And that’s exactly what G-Reco does this week. Dellensen easily proves he is hands down the most skilled pilot in the entire show. He was also the most likeable character in the entire show. And in typical Tomino fashion, the most skilled and likeable character in the show is effortlessly killed off by the main character and his super prototype. Dellensen runs circles around Bellri, literally landing at least two or three fatal shots on the G-Self, which survives thanks to its bullshit deflector shield. Of course for the sake of drama, Bellri and Dellensen don’t realize they’re fighting each other until the last second. It is tragic and contrived, which I must admit, is likely what Tomino was trying to do with this scene. It’s a moment I couldn’t turn my eyes away from as its inevitable conclusion carried out.

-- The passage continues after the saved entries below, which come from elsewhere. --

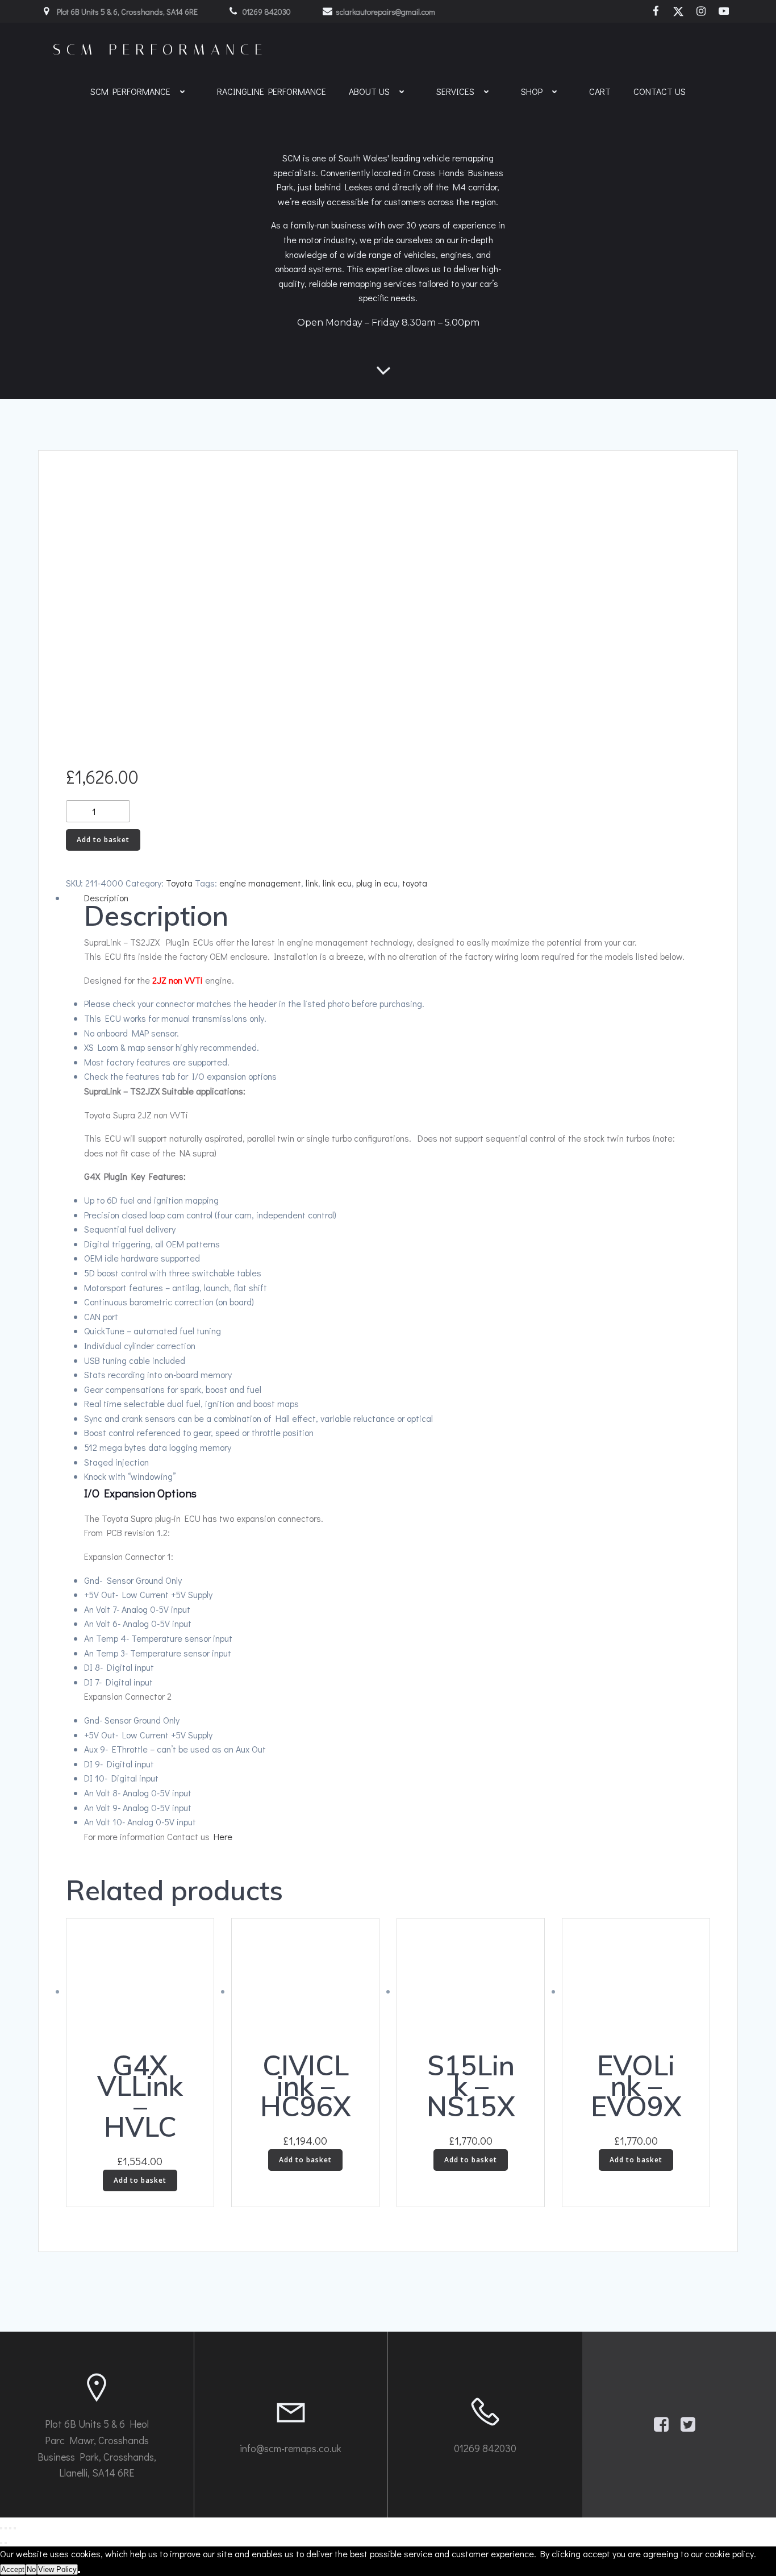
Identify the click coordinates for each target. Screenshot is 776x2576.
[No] (79, 2572)
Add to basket (103, 839)
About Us (369, 91)
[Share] (10, 2528)
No (31, 2569)
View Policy (57, 2569)
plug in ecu (377, 883)
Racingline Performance (271, 91)
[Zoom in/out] (1, 2528)
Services (455, 91)
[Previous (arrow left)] (1, 2543)
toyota (414, 883)
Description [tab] (106, 898)
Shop (532, 91)
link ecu (337, 883)
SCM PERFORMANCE (130, 91)
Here (223, 1836)
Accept (12, 2569)
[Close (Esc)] (15, 2528)
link (312, 883)
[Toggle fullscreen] (6, 2528)
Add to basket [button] (140, 2180)
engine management (260, 883)
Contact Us (659, 91)
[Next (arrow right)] (6, 2543)
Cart (600, 91)
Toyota (179, 883)
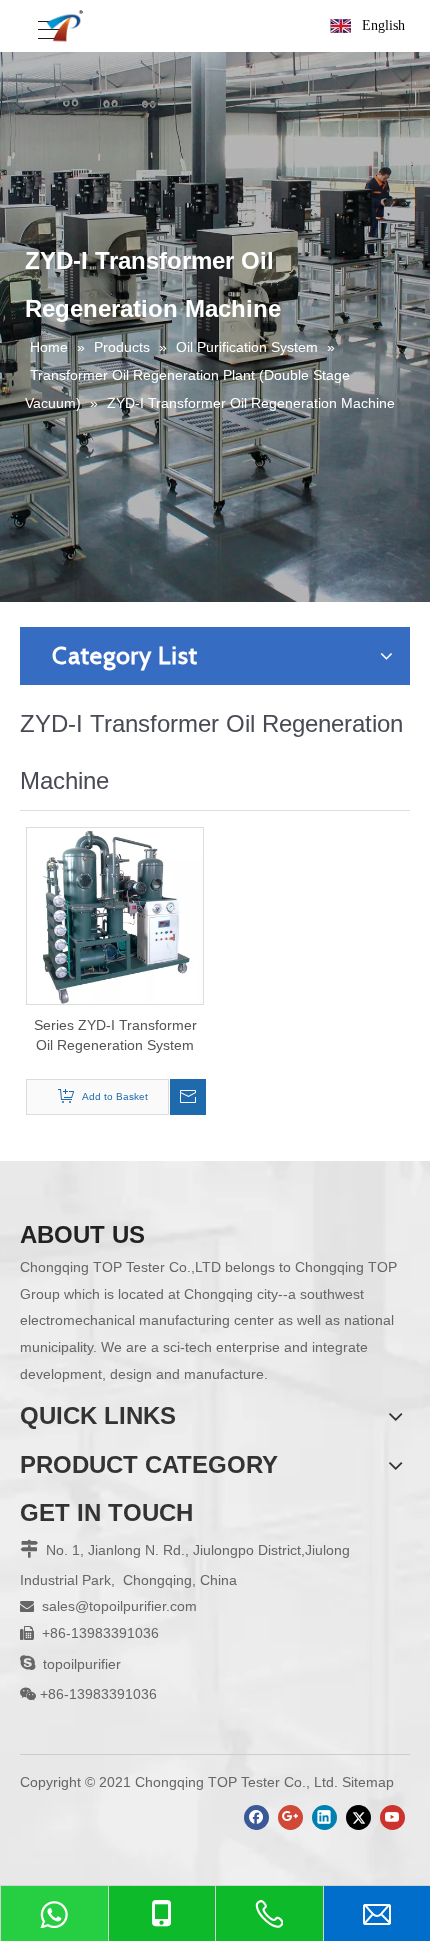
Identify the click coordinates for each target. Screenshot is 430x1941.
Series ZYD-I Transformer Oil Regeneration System (115, 1035)
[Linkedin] (324, 1817)
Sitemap (368, 1782)
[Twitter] (358, 1817)
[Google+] (290, 1817)
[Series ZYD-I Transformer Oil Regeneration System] (115, 914)
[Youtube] (392, 1817)
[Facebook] (256, 1817)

Still, regardless of its effectiveness as a plot device, I can’t forgive the inherent execution. The reason I got into the mecha genre was to see the splendor of two war machines clashing against each other, each being pushed to its limit by their respective pilots. To see the inspiring presence of the giant robot itself; the man made gods that walk amongst us, crafted by our own hand. The pinnacles of human achievement made tangible. Instead I watched a superior pilot lose because of inferior machinery.
It’s a shame, because G-Reco’s plot is finally starting to come together in a relatively understandable manner. It’s all the more tragic that it should become more digestible by resorting to one of the most banal narrative devices in the entire mecha genre.